▶ [EXERCISE PROMPT]:
Leave out the pictures, and retype the remaining data exactly.

(Source data)
****

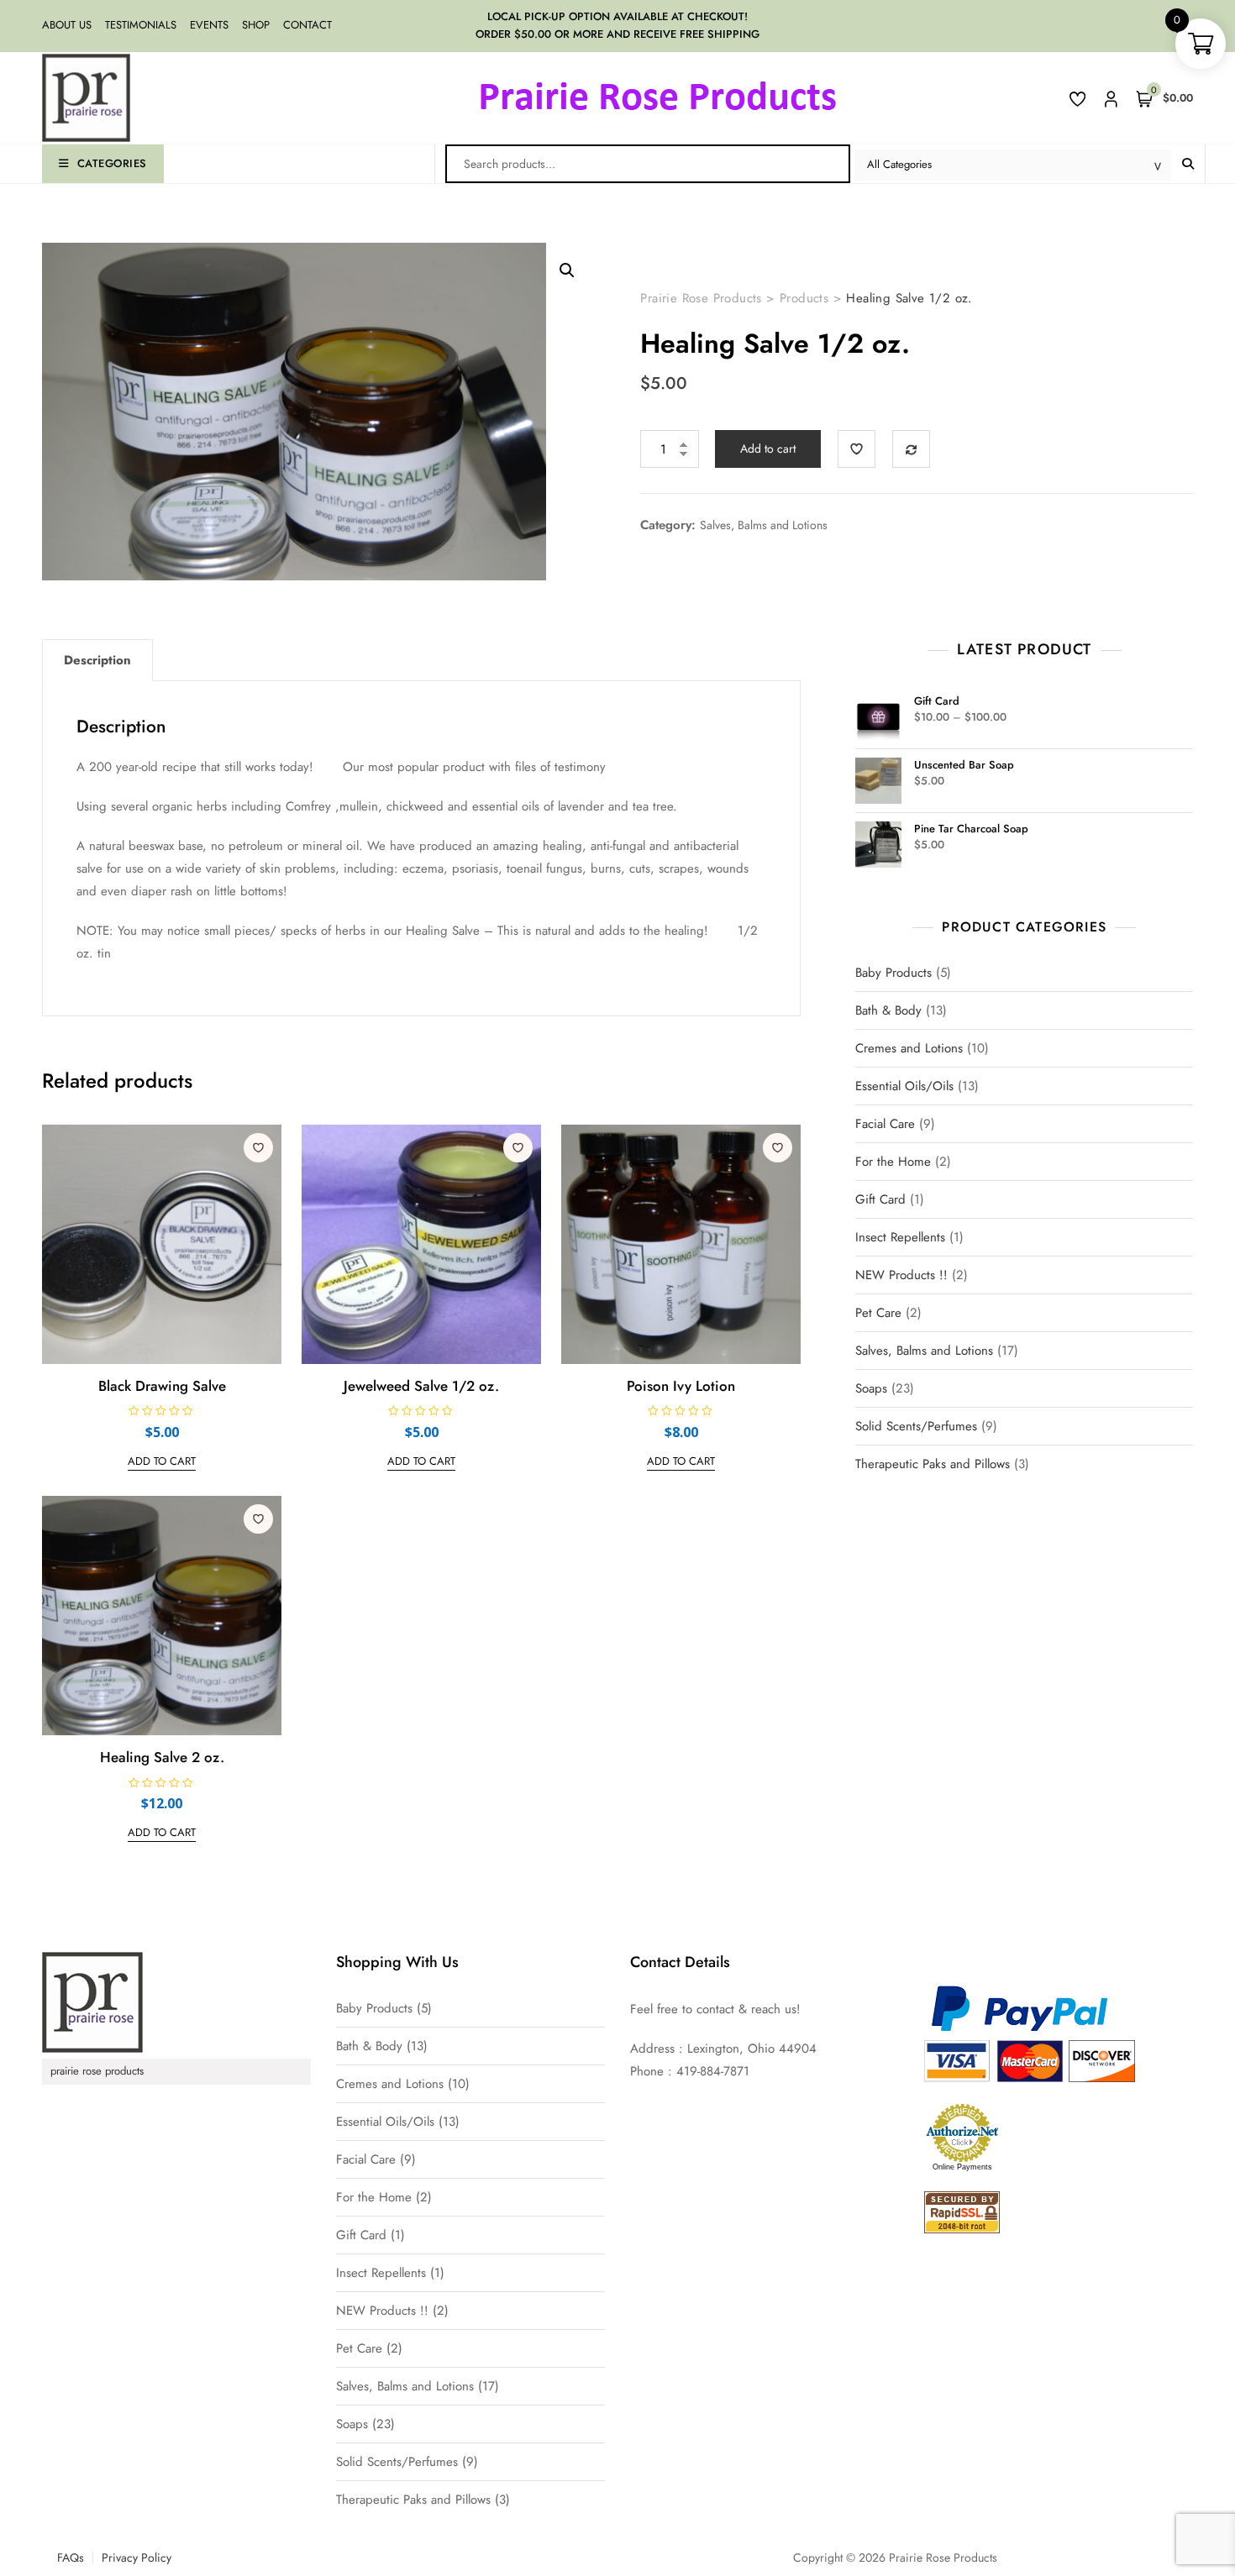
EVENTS (209, 25)
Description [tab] (97, 660)
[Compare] (911, 449)
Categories (112, 163)
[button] (567, 270)
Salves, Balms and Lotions (764, 525)
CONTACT (307, 25)
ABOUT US (67, 25)
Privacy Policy (136, 2557)
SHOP (256, 25)
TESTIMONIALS (140, 25)
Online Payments (962, 2167)
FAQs (70, 2557)
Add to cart (768, 448)
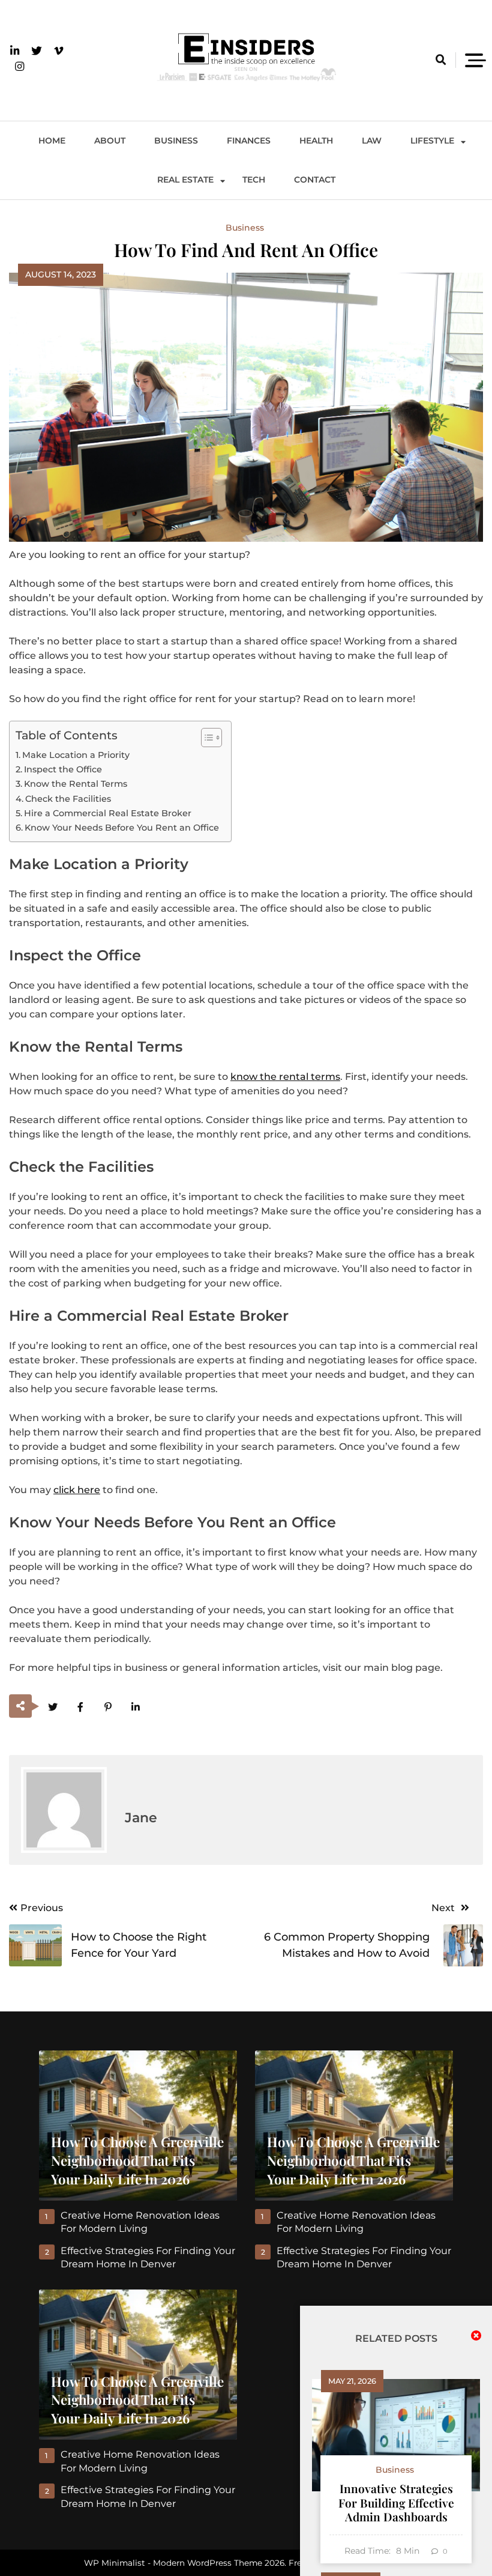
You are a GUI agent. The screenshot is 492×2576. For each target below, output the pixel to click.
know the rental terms (285, 1076)
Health (316, 140)
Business (176, 140)
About (109, 140)
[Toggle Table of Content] (205, 737)
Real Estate (185, 179)
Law (372, 140)
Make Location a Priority (76, 755)
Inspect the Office (63, 769)
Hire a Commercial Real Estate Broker (107, 813)
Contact (314, 179)
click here (76, 1490)
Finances (249, 140)
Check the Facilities (68, 798)
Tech (253, 179)
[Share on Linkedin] (135, 1707)
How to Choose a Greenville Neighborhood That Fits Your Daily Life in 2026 (137, 2160)
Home (51, 140)
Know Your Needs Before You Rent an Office (122, 827)
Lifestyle (432, 140)
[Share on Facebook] (80, 1707)
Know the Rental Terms (75, 783)
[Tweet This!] (52, 1707)
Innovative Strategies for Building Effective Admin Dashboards (396, 2502)
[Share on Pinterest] (107, 1707)
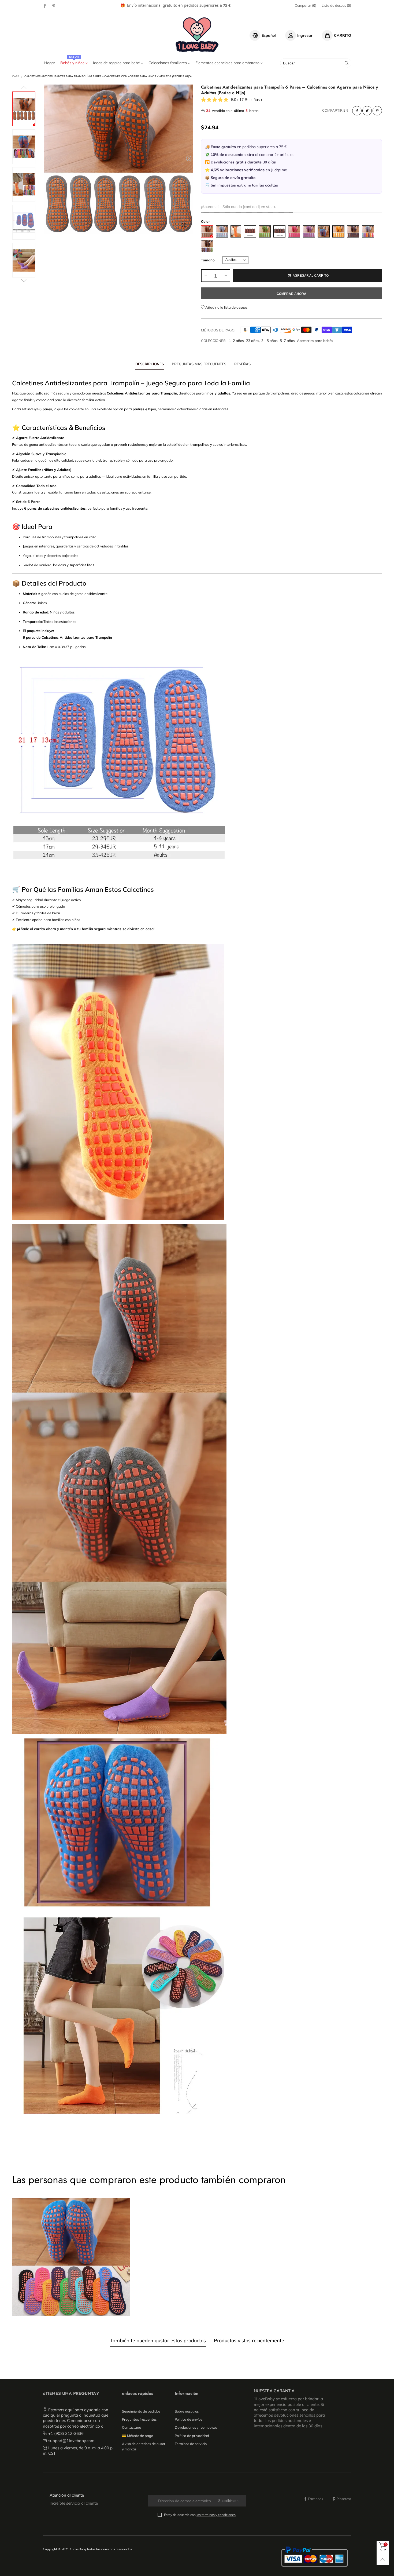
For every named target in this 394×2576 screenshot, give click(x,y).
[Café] (250, 231)
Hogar (49, 63)
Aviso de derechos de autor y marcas (143, 2446)
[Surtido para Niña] (368, 231)
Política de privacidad (192, 2436)
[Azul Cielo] (222, 231)
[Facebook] (44, 5)
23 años (252, 340)
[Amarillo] (338, 231)
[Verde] (265, 231)
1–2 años (236, 340)
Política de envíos (188, 2419)
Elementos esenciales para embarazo (228, 63)
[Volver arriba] (383, 2559)
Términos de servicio (191, 2444)
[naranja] (236, 231)
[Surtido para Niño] (207, 246)
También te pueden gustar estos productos (158, 2340)
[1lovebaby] (197, 34)
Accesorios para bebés (315, 340)
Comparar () (305, 5)
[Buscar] (346, 63)
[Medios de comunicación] (183, 225)
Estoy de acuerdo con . (200, 2515)
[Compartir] (357, 110)
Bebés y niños (73, 63)
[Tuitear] (367, 110)
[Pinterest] (53, 5)
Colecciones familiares (168, 63)
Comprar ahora (291, 294)
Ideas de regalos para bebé (117, 63)
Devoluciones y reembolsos (196, 2427)
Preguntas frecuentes (139, 2419)
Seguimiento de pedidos (141, 2411)
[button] (48, 158)
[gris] (207, 231)
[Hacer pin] (377, 110)
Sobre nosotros (187, 2411)
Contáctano (131, 2427)
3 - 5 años (269, 340)
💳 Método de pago (137, 2436)
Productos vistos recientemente (249, 2340)
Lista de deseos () (336, 5)
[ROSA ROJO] (294, 231)
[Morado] (309, 231)
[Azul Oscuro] (353, 231)
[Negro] (279, 231)
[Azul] (324, 231)
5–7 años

****

▶ [THE ANSWER]:
EVENTS (209, 25)
Description [tab] (97, 660)
[Compare] (911, 449)
Categories (112, 163)
[button] (567, 270)
Salves, Balms and Lotions (764, 525)
CONTACT (307, 25)
ABOUT US (67, 25)
Privacy Policy (136, 2557)
SHOP (256, 25)
TESTIMONIALS (140, 25)
Online Payments (962, 2167)
FAQs (70, 2557)
Add to cart (768, 448)
You are a GUI agent. The screenshot is 492×2576. For each target below, output the pixel to click.
know the rental terms (285, 1076)
Health (316, 140)
Business (176, 140)
About (109, 140)
[Toggle Table of Content] (205, 737)
Real Estate (185, 179)
Law (372, 140)
Make Location a Priority (76, 755)
Inspect the Office (63, 769)
Hire a Commercial Real Estate Broker (107, 813)
Contact (314, 179)
click here (76, 1490)
Finances (249, 140)
Check the Facilities (68, 798)
Tech (253, 179)
[Share on Linkedin] (135, 1707)
How to Choose a Greenville Neighborhood That Fits Your Daily Life in 2026 (137, 2160)
Home (51, 140)
Know Your Needs Before You Rent an Office (122, 827)
Lifestyle (432, 140)
[Share on Facebook] (80, 1707)
Know the Rental Terms (75, 783)
[Tweet This!] (52, 1707)
Innovative Strategies for Building Effective Admin Dashboards (396, 2502)
[Share on Pinterest] (107, 1707)
For every named target in this 394×2576 screenshot, give click(x,y).
[Café] (250, 231)
Hogar (49, 63)
Aviso de derechos de autor y marcas (143, 2446)
[Surtido para Niña] (368, 231)
Política de privacidad (192, 2436)
[Azul Cielo] (222, 231)
[Facebook] (44, 5)
23 años (252, 340)
[Amarillo] (338, 231)
[Verde] (265, 231)
1–2 años (236, 340)
Política de envíos (188, 2419)
Elementos esenciales para embarazo (228, 63)
[Volver arriba] (383, 2559)
Términos de servicio (191, 2444)
[naranja] (236, 231)
[Surtido para Niño] (207, 246)
También te pueden gustar estos productos (158, 2340)
[1lovebaby] (197, 34)
Accesorios para bebés (315, 340)
Comparar () (305, 5)
[Buscar] (346, 63)
[Medios de comunicación] (183, 225)
Estoy de acuerdo con . (200, 2515)
[Compartir] (357, 110)
Bebés y niños (73, 63)
[Tuitear] (367, 110)
[Pinterest] (53, 5)
Colecciones familiares (168, 63)
Comprar ahora (291, 294)
Ideas de regalos para bebé (117, 63)
Devoluciones y reembolsos (196, 2427)
Preguntas frecuentes (139, 2419)
Seguimiento de pedidos (141, 2411)
[button] (48, 158)
[gris] (207, 231)
[Hacer pin] (377, 110)
Sobre nosotros (187, 2411)
Contáctano (131, 2427)
3 - 5 años (269, 340)
💳 Método de pago (137, 2436)
Productos vistos recientemente (249, 2340)
Lista de deseos () (336, 5)
[ROSA ROJO] (294, 231)
[Morado] (309, 231)
[Azul Oscuro] (353, 231)
[Negro] (279, 231)
[Azul] (324, 231)
5–7 años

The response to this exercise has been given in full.